/msl-iposition-pipeline

Memory Systems Lab iPosition Data Pipeline

Primary LanguagePythonGNU General Public License v3.0GPL-3.0

Memory Systems Lab iPosition Data Pipeline!

This data pipeline is meant for the processing of iPosition data. It will output all the pre-2017 metrics as well as the newer metrics. It has a large number of options which will be enumerated in this readme. It can really run on any spatial/temporal reconstruction data whose outputs are formatted properly (TSV).

Initial Set Up

Install

Install Git: https://git-scm.com/downloads if you don't already have it.

Install Anaconda Python: https://www.continuum.io/downloads if you don't already have it.
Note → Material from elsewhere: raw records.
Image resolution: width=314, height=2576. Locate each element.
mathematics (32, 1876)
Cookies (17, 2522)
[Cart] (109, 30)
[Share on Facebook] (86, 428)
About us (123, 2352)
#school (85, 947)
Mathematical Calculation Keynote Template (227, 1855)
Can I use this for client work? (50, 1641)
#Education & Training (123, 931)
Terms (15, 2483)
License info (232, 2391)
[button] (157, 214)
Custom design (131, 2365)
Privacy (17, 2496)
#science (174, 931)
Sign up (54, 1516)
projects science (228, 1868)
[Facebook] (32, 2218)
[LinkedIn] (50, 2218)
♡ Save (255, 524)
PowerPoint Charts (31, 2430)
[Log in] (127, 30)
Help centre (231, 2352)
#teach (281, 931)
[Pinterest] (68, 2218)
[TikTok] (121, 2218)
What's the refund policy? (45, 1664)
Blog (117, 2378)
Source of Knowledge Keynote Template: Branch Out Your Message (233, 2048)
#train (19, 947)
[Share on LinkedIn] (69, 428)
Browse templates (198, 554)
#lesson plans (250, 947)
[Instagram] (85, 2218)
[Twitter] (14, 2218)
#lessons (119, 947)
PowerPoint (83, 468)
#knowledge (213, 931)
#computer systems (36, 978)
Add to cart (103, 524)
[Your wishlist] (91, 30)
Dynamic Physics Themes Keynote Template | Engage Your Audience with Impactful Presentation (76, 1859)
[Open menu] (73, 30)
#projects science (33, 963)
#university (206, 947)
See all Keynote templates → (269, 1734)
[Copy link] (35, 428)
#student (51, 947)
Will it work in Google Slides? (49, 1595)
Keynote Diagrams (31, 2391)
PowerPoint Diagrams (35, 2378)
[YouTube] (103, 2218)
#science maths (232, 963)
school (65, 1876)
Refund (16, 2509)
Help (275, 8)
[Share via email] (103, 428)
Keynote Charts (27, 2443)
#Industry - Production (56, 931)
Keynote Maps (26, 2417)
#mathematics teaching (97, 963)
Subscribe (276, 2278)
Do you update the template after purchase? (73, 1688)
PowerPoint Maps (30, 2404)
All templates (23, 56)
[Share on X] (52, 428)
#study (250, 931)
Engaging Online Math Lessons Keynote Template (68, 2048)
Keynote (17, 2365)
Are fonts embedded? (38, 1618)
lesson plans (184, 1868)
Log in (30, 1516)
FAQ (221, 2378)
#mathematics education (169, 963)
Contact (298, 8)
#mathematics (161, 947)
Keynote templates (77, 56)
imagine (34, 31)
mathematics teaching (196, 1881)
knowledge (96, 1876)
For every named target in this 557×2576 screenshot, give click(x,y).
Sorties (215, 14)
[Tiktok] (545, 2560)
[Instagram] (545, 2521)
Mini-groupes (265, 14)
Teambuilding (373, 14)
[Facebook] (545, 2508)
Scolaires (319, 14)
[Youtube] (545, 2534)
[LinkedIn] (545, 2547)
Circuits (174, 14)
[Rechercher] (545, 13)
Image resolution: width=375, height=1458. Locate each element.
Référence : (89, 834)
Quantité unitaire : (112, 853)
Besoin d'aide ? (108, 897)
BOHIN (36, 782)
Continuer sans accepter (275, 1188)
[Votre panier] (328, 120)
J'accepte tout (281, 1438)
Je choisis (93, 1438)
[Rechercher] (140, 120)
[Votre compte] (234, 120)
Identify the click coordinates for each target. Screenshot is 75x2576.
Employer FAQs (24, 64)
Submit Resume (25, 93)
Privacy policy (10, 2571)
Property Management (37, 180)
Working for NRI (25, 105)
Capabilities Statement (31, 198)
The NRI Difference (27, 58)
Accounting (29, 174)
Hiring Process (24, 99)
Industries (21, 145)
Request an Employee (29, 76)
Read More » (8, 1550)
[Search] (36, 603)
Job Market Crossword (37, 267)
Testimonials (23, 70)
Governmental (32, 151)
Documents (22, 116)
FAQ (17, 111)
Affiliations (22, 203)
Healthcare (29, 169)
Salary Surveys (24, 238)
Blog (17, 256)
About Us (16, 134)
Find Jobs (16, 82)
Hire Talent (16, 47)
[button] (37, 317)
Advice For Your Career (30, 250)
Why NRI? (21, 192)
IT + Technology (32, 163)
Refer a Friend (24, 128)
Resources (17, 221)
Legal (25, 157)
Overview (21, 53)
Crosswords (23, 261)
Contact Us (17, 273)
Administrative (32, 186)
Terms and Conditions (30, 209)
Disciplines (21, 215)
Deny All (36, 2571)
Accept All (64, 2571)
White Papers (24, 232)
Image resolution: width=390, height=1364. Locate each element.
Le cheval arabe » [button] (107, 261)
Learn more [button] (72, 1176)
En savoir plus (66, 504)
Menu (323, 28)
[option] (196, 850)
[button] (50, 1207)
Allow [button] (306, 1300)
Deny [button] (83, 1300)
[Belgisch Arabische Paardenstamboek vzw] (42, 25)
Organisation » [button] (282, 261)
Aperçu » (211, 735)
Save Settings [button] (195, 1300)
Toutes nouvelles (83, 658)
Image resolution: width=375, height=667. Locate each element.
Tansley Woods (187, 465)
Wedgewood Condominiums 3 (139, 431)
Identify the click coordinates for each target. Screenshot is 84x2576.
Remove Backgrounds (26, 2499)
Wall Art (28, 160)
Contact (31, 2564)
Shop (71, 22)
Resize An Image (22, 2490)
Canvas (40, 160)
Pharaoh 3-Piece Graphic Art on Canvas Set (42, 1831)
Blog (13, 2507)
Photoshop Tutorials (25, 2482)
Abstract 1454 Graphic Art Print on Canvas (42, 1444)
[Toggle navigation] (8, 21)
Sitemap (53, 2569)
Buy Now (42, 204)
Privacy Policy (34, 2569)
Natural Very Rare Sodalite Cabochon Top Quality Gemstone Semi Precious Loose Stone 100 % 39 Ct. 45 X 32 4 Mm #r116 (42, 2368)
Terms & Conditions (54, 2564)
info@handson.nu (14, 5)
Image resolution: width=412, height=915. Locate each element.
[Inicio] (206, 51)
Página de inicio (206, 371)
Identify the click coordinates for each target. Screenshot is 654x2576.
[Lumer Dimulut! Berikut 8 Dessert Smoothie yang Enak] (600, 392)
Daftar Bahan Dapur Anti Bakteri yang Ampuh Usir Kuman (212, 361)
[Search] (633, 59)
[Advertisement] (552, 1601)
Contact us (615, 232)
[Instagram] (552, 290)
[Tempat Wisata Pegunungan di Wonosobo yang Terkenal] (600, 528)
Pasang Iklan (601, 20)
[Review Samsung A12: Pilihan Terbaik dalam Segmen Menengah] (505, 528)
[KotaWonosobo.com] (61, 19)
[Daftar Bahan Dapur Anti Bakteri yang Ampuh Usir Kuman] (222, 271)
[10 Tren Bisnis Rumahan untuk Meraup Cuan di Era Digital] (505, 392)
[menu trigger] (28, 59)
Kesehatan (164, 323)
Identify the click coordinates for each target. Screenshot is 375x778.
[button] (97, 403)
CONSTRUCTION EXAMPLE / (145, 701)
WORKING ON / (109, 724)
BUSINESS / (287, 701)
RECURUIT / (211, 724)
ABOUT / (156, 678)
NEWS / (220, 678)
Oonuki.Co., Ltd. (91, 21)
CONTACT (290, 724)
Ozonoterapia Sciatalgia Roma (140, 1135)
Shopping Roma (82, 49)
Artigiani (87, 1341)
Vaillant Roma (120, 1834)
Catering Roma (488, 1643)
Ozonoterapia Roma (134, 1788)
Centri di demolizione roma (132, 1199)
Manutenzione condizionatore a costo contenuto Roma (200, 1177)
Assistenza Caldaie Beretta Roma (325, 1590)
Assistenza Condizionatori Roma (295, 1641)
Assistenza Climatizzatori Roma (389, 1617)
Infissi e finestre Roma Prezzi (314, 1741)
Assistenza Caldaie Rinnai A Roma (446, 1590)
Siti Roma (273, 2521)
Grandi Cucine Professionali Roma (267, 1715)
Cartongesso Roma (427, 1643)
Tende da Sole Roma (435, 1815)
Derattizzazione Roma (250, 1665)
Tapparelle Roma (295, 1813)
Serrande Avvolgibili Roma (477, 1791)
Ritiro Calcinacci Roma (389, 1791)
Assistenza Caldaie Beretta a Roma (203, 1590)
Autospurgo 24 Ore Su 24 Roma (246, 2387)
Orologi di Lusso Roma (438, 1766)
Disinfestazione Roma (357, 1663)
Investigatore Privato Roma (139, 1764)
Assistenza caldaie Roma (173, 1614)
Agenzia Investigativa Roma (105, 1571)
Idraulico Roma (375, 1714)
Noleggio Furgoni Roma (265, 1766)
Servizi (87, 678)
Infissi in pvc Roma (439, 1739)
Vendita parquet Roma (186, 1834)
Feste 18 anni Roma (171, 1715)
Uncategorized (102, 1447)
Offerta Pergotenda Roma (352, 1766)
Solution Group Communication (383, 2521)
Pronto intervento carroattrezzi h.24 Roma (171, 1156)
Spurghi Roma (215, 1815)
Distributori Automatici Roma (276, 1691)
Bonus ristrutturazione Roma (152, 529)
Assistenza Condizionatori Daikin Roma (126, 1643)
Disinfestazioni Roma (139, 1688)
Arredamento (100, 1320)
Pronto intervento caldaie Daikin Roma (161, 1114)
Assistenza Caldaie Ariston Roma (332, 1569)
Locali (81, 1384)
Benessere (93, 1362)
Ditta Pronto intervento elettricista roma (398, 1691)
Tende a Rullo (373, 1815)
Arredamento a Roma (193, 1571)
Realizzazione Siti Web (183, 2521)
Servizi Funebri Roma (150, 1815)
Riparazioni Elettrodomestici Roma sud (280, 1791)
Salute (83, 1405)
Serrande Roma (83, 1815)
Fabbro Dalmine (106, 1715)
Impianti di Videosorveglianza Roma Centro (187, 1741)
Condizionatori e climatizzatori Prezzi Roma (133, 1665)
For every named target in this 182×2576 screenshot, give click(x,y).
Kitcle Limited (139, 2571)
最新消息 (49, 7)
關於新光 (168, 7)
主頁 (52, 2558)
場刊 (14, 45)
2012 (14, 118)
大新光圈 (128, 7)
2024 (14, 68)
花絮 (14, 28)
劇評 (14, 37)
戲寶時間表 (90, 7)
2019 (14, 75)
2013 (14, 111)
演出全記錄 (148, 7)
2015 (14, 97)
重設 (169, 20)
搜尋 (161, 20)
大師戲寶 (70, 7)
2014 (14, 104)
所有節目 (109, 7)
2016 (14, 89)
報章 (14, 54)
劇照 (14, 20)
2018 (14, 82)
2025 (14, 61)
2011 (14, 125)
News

Downloading the Application

First, create a folder where the application will be stored Then, open the terminal and write:

   cd path/to/your/folder
   
   git clone https://github.com/ninavergara605/msl-iposition-pipeline.git

Creating and Activating A Virtual Environment

conda create -n iposition python=3.7 --yes
    
source activate iposition

Installing Packages

Window's users- replace the forward slash in the code below with back slash ()

conda install --file msl-iposition-pipeline-master/requirements.txt -n iposition

Preparing Jupyter Notebook

pip install ipykernel

python -m ipykernel install --user --name anaconda-iposition --display-name "iPosition"

Updating

To update the script to the latest version navigate to/create an empty directory, then run:

source activate iposition

git clone https://github.com/ninavergara605/msl-iposition-pipeline.git

pip install --upgrade .

If you'd like to update without changing the dependencies you can instead, from an empty directory, run:

activate iposition

git clone https://github.com/ninavergara605/msl-iposition-pipeline.git

pip install --upgrade . --no-deps

Usage

Note: this section is incomplete and will be updated as new features are added.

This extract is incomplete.